GRAPH-BASED TESTS FOR TWO-SAMPLE COMPARISONS

OF CATEGORICAL DATA


Hao Chen and Nancy R. Zhang


Stanford University and University of Pennsylvania


Abstract: We study the problem of two-sample comparison with categorical data when the contingency table is sparsely populated. In modern applications, the number of categories is often comparable to the sample size, causing existing methods to have low power. When the number of categories is large, there is often underlying structure on the sample space that can be exploited. We propose a general non-parametric approach that utilizes similarity information on the space of all categories in two sample tests. Our approach extends the graph-based tests of Friedman and Rafsky (1979) and Rosenbaum (2005), which are tests base on graphs connecting observations by similarity.
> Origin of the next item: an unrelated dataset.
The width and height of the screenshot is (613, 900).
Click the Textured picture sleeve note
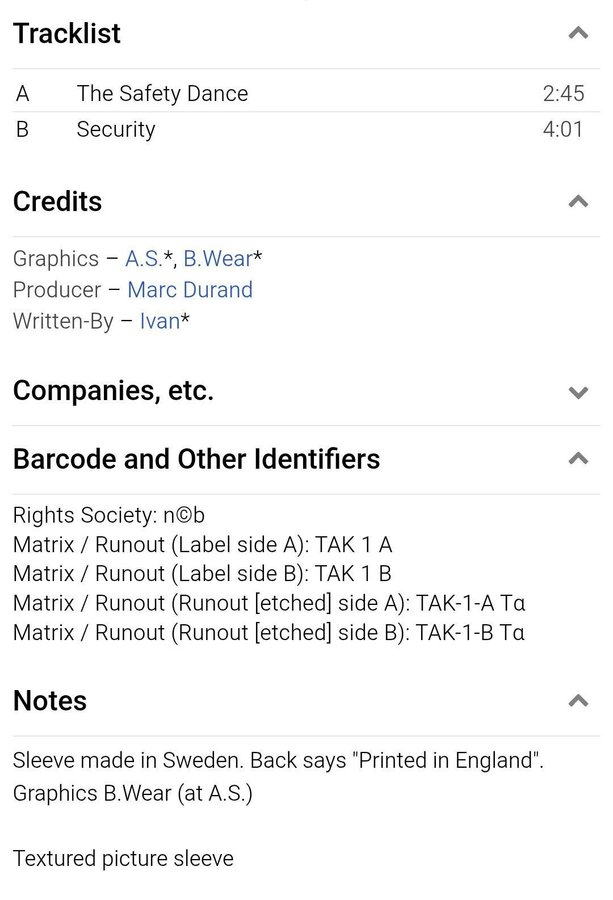tap(123, 858)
Both tests require uniqueness of the underlying graph and cannot be directly applied on categorical data. We explored different ways to extend graph-based tests to the categorical setting and found two types of statistics that are both powerful and fast to compute. We showed that their permutation null distributions are asymptotically normal and that their $p$-value approximations under typical settings are quite accurate, facilitating the application of the new approach. The approach is illustrated through several examples.



Key words and phrases: Categorical data, contingency table, discrete data, graph-based tests, minimum spanning trees, two-sample tests.